Puerto Rican academic

Carlos Eduardo Díaz Olivo is a Puerto Rican attorney, professor of law, former politician, and political analyst.

==Early years and education==

Carlos Díaz Olivo was born in San Juan, Puerto Rico. He completed a Bachelor's degree in Business Administration with a major in Accounting from the University of Puerto Rico. After certifying himself as a Certified Public Accountant, Díaz Olivo entered the University of Puerto Rico School of Law where he graduated with the highest GPA of his class.

After becoming an attorney, Díaz Olivo worked as a law clerk to then-President of the Supreme Court of Puerto Rico, José Trías Monge. After this, the University of Puerto Rico granted Díaz Olivo a scholarship to continue his studies at Harvard, where he obtained a Master's degree in law.

Upon his return to Puerto Rico, he became a member of the faculty of the University of Puerto Rico teaching Business Administration and Law.

==Political career==
Díaz Olivo ran for mayor of San Juan in the city's 1992 mayoral election.

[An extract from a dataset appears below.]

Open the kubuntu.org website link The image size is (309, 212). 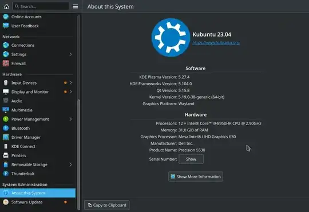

Running under the New Progressive Party (PNP), he was narrowly defeated by Héctor Luis Acevedo, from the Popular Democratic Party (PPD).

==Public service==

Díaz Olivo was later appointed as Executive Director of the Puerto Rico Ports Authority. He has also served as legal adviser for several municipalities of the island and to the Legislative Assembly of Puerto Rico. As such, he coordinated the efforts that led to the approval of the Internal Revenues Code of 1994, the General Law of Corporations of 1995, and the Law of Commercial Transactions of 1996.

He also served as part of the Transition Committee of Governor-elect Aníbal Acevedo Vilá after the 2004 general elections.

==Career as analyst==

Díaz Olivo frequently appears as a political analyst in Puerto Rican radio, newspapers, and television. From 2003 to 2005, he hosted a radio show in WKAQ 580 called WKAQ Analiza along Luis Pabón Roca. In mid-2007, both Díaz Olivo and Pabón Roca joined Univision Radio. Since then, they've been hosting the daily show WKAQ Analiza.